Saturday 31 May 2014

The Ethics Committee Workshop.




(3 May ’09)
            When I agreed to be on an ethics committee as a lay person, I hadn’t a clue what it was going to entail. I was told I needed to read the consent form for patients (this was a medical ethics committee). If I understood what was written, they were sure anyone could. (Advantages of having a low IQ, I thought to myself, get to be on a committee and all!!). Sounded easy.
Wasn’t.
 For a couple of times I sat uncharacteristically, perfectly silent through the meetings because I couldn’t understand a word of what was being heatedly discussed. Later I came to know that this was amongst the most debate-filled committees in the city. Advantage mine. Over a period of time, I added words to my vocabulary: placebo, randomized study, double-blinded, unblinding, multi-centre, exclusion criteria. I learnt to improve my diction by saying pharmacogenetics and epidemiological.
            The consent form that I was supposed to read came with 10-40 attached pages of Greek-Latin-Japanese-Eskimo-Sanskrit sounding words, quite unpronounceable and certainly impossible to spell on one’s own: drug names. Drugs means medicines in this context. I worked hard at understanding what ‘this’ was all about.
‘This’ means clinical trials. They were/are happening all over the country, involving multi-national pharmaceuticals. Since India needs to protect its own, there are (really good) guidelines and protocols to follow, chalked out by the ICMR. The Ethics Committees, which comprise a mix of medical, pharma-, legal and lay persons, ensure that the participants aren’t subjected to unsafe practices or unnecessary risks. It’s not a question of gut-feeling, intuition, “I think this is wrong” but clear scientific reasoning, calculated risk-taking, logical steps involved. Hence the tomes to read before one can give ‘informed consent’.
No doubt there are loopholes that crooked people will use, but it’s heartening to note that there are several seriously concerned persons (amongst doctors and others) who want to protect the interests of participants and are doing something about it.
There were obviously other lay persons on other such committees who were as lost as I was, so Dr. Urmila Thatte of KEM hospital Mumbai and her team decided there should be training for them. I had acquired just enough knowledge to be kicked up from the chair to the stage side and was on the Faculty (sounds great, but involved days of hard work making a presentation). The topics covered what bio-medical research was, evolution of research ethics, components of a research protocol, compensation issues and my baby: the informed consent process.
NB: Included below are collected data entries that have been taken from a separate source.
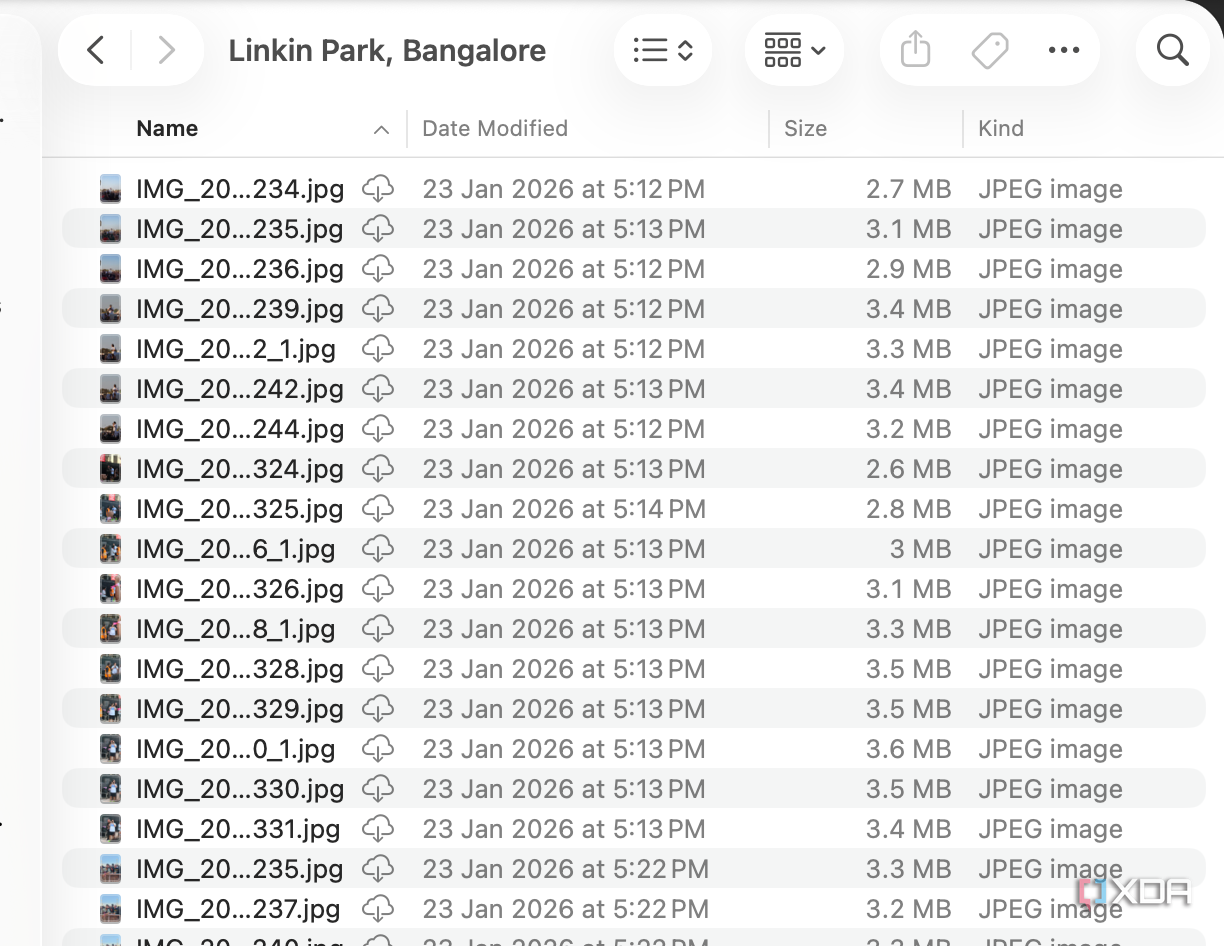Select the file IMG_20...329.jpg row
The image size is (1224, 946).
pos(633,708)
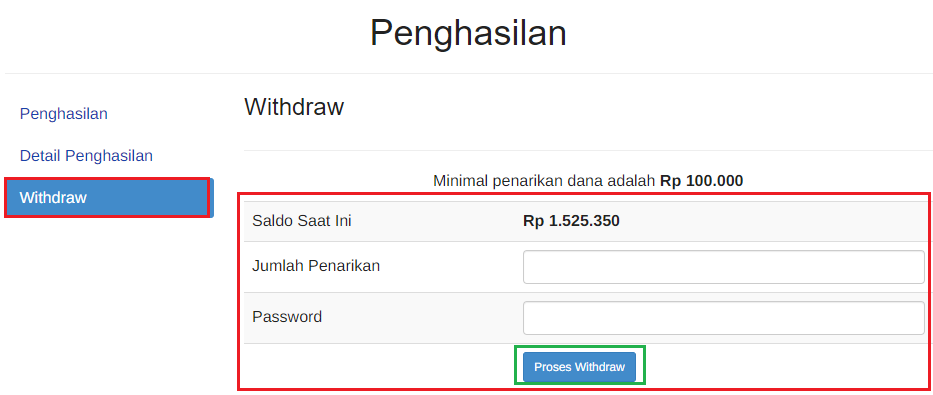Image resolution: width=933 pixels, height=395 pixels.
Task: Open the Penghasilan sidebar link
Action: tap(64, 114)
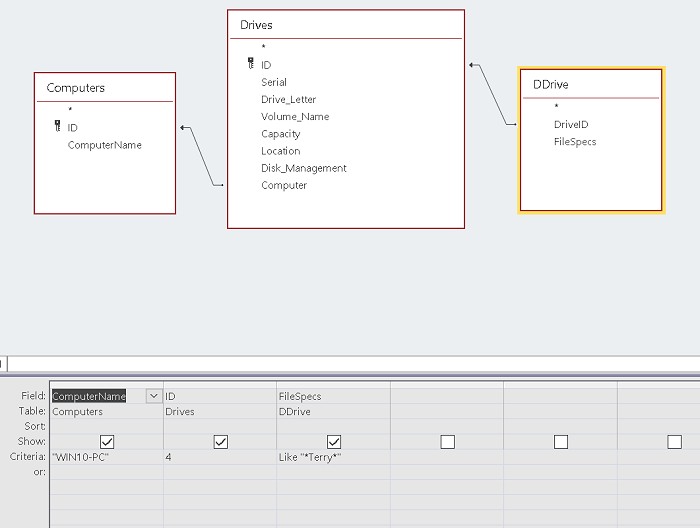Select the Disk_Management field
The width and height of the screenshot is (700, 528).
pos(304,168)

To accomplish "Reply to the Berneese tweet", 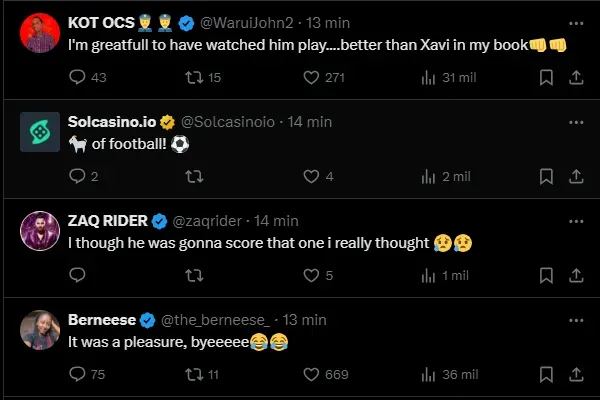I will (78, 374).
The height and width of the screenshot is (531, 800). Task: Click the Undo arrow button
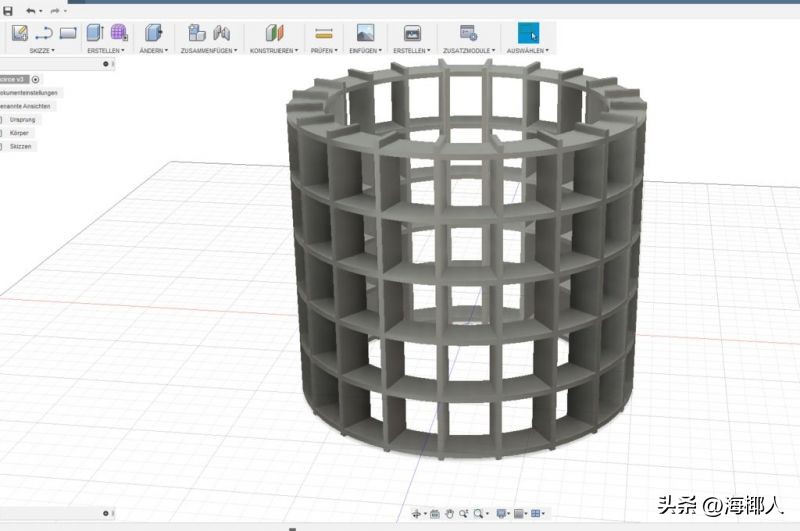(31, 10)
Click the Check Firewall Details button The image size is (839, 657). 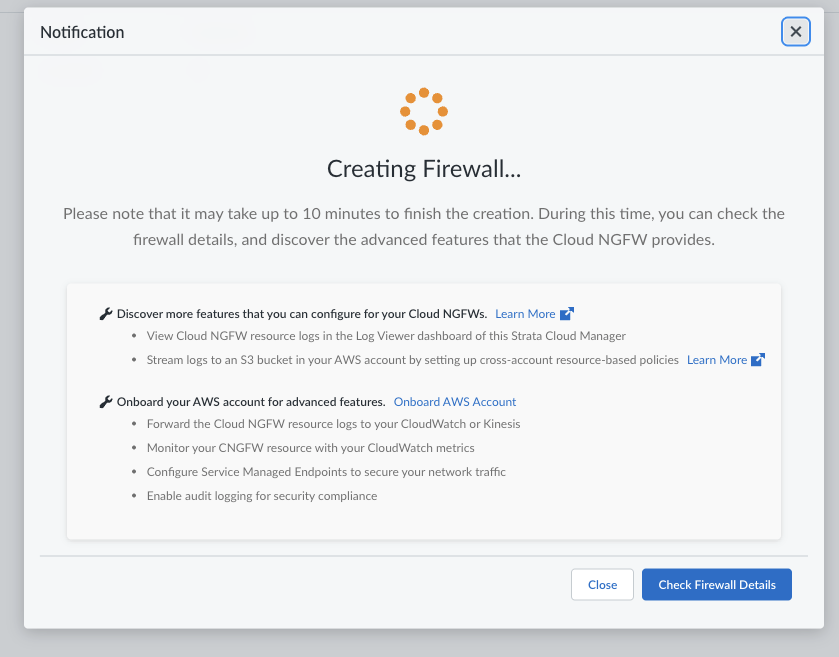click(716, 585)
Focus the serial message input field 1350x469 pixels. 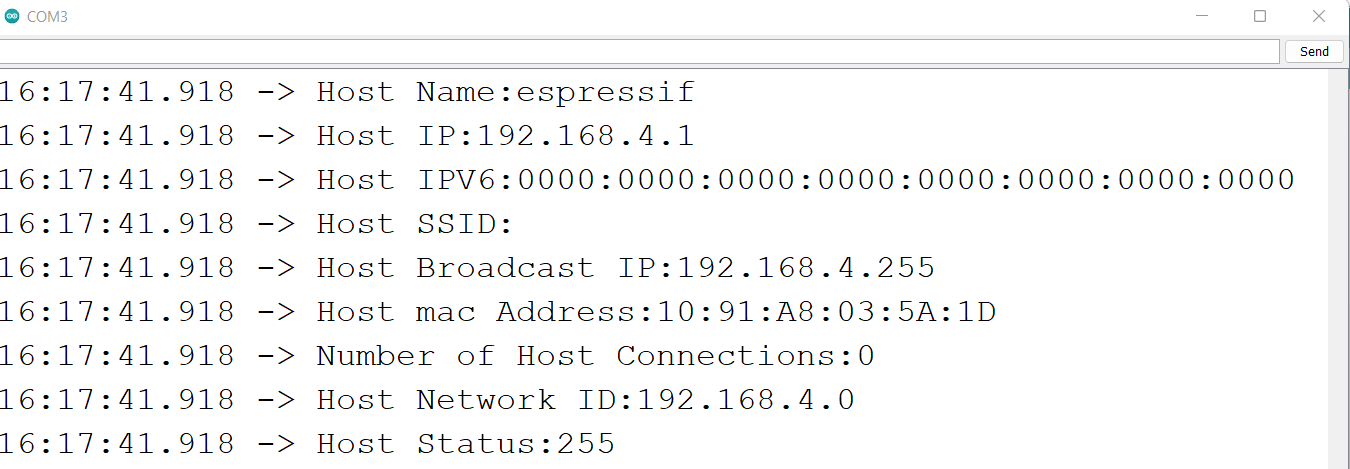[x=639, y=51]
Occasionally, the attendees threw up questions. One diamond-stud wearing ‘social worker’, possibly in her ‘sixties, was more concerned about the fact that we lay persons were called ‘non-scientific members’. I don’t think she knew the meaning of lay, else she wouldn’t have insisted on being called one. Some wondered why Indian lives weren’t compensated in dollars. Were our human lives worth any less? That was a topic for a sub-debate. Who monitors/audits the committees themselves? A sub-sub-debate followed. The sponsoring company had its own point of view. And the arguments veered way away from the main subject every time and had to be dragged back by the moderators. The more I interact with the medical community, the more I find that there are as many very concerned practitioners as greedy unethical ones. Here, too, I was reassured by the reactions of those present that they wouldn’t let the bad eggs get away. Not an easy task in India. It’s easy to be cynical, difficult to fight the system, and these were fighting hard to make sure clinical trials were fair.
Now, armed with a little more information than before, am looking forward to more meetings, waiting to learn about what’s happening in the field, in the country, of a subject that’s excitingly new here.